Mais ne rions pas, nous avons en Suisse notre ami Couchepin, et par le malheur, il se trouve que ce charmant ministre était en charge de l'économie quand ce dossier fut rejeté aux oubliettes et qu'il est actuellement à l'intérieur alors que celui-ci revient. Inutile de dire qu'il l'a rejeté avec la même désinvolture en se permettant au passage de préciser qu'il le connaissait bien...
Le prix unique ne sauvera pas le livre en Suisse à lui tout seul, mais il permettra une réorganisation du marché, il donnera un sursis à la fermeture endémique des petits point de vente. (150 librairies il y a dix ans, à peine 60 aujourd'hui). Il faudra ensuite se pencher sur le prix réel du livre afin de réclamer un ajustement au niveau de vie suisse qui a baissé. Mais celà est une autre histoire. Pourtant le débat est en train d'être lancé en France aux niveaux des proffessionnels sur le thème le livre est-il trop cher ?
Voilà où nous en sommes actuellement, dans un jungle libérale où les gros mangent les petits, où le choix devient de plus en plus restreint ( ne mettons en avant que les livres "rentables" ).
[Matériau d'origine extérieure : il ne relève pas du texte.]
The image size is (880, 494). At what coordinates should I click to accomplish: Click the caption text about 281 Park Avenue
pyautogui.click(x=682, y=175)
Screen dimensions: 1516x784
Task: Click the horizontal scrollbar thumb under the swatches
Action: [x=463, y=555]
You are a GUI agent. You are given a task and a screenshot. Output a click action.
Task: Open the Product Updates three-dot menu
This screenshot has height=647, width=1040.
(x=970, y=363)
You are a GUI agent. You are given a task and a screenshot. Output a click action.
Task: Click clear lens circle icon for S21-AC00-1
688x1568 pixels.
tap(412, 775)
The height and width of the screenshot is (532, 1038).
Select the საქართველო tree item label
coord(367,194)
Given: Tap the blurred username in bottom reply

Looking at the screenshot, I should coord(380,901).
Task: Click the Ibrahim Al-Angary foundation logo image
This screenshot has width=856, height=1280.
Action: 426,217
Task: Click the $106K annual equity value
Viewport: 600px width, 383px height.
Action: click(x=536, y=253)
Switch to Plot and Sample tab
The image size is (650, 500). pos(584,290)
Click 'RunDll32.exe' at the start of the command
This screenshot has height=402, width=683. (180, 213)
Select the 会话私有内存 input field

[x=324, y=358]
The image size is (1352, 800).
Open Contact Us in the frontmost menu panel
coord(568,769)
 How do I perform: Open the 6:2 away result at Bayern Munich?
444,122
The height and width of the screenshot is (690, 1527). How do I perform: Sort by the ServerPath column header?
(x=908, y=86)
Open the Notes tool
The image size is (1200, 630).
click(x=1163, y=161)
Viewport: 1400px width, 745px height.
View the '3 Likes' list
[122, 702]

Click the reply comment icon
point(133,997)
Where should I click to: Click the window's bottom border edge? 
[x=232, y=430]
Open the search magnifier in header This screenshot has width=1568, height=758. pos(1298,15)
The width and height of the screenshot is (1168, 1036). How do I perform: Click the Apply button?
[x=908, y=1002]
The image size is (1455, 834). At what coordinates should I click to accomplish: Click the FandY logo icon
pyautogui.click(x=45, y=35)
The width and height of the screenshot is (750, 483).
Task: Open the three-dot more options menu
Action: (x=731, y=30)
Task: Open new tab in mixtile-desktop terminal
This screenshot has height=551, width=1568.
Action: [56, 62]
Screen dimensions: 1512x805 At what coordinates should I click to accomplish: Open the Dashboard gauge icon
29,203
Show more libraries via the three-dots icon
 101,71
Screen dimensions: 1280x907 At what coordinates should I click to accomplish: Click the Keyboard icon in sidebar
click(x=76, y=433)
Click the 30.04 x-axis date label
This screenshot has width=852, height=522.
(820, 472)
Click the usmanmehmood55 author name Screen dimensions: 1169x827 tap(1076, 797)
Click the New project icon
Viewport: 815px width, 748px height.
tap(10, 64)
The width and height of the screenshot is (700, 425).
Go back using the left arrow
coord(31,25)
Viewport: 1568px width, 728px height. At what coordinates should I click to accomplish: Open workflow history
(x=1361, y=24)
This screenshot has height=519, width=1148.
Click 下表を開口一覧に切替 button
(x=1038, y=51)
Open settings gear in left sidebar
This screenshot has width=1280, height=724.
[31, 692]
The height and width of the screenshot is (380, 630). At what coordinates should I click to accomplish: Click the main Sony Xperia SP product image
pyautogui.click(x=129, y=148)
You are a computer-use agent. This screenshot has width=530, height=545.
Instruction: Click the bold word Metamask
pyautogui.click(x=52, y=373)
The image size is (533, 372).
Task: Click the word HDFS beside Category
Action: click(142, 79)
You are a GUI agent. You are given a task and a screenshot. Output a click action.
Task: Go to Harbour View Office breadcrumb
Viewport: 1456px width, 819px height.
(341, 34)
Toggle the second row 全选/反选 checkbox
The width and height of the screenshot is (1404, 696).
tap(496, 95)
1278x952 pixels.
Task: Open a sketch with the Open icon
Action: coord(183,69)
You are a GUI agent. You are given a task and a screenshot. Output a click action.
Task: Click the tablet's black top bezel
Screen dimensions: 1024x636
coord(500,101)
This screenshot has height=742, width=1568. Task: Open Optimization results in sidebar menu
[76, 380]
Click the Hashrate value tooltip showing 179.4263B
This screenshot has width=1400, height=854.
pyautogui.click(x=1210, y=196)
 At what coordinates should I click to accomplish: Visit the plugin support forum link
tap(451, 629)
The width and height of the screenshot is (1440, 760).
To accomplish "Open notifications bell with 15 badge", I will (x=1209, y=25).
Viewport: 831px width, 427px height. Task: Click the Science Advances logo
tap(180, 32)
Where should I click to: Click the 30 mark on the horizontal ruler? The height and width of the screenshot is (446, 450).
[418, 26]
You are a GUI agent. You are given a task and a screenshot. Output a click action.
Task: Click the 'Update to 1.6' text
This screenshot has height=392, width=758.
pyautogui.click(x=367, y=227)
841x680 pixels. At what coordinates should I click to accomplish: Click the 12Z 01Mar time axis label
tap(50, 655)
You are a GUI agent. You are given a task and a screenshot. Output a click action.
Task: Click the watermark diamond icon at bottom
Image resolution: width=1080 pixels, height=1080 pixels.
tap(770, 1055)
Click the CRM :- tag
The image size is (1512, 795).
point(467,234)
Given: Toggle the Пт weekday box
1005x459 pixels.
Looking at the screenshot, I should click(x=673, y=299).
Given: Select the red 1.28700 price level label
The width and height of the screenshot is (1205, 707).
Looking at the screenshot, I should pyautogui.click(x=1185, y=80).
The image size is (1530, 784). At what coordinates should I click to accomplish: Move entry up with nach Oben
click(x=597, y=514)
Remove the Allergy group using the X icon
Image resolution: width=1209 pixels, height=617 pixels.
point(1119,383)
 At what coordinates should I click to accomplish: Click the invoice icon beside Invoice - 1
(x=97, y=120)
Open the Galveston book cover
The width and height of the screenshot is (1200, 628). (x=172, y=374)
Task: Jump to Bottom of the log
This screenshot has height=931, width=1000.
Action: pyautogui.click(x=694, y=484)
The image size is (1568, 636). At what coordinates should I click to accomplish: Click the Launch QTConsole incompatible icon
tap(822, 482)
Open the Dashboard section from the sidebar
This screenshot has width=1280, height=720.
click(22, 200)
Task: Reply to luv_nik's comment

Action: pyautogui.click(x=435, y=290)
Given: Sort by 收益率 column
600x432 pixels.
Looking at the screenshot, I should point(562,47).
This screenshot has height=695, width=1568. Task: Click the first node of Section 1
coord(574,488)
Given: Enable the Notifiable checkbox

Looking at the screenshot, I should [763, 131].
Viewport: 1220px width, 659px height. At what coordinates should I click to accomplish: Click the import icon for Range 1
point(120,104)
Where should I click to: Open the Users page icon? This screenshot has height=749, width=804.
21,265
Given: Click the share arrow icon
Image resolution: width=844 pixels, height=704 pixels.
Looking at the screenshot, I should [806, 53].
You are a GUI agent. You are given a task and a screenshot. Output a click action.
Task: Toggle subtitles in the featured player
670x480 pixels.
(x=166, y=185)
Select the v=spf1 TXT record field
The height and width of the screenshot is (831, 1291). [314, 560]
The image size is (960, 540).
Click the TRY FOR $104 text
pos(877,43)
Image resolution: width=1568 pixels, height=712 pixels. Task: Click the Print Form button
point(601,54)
Voyez ce qui c'est passé sur le marché du CD, connaissez-vous encore beaucoup de disquaires indépendants ? Et du DVD ? Existe-t-il encore des revendeurs hors des grands groupes ? Si c'est ce que l'on veut, ne faisons rien, ne disons rien.
Si par contre vous voullez que quelque chose se passe faite la chose suivante, allez acheter vos livres chez les petits libraires, malgré le prix plus haut, et puis il n'y a pas de honte si votre porte-monnaie a des difficultés d'acheter en seconde mains.
Consomateurs levez-vous, c'est vous qui avez le pouvoir de décision final !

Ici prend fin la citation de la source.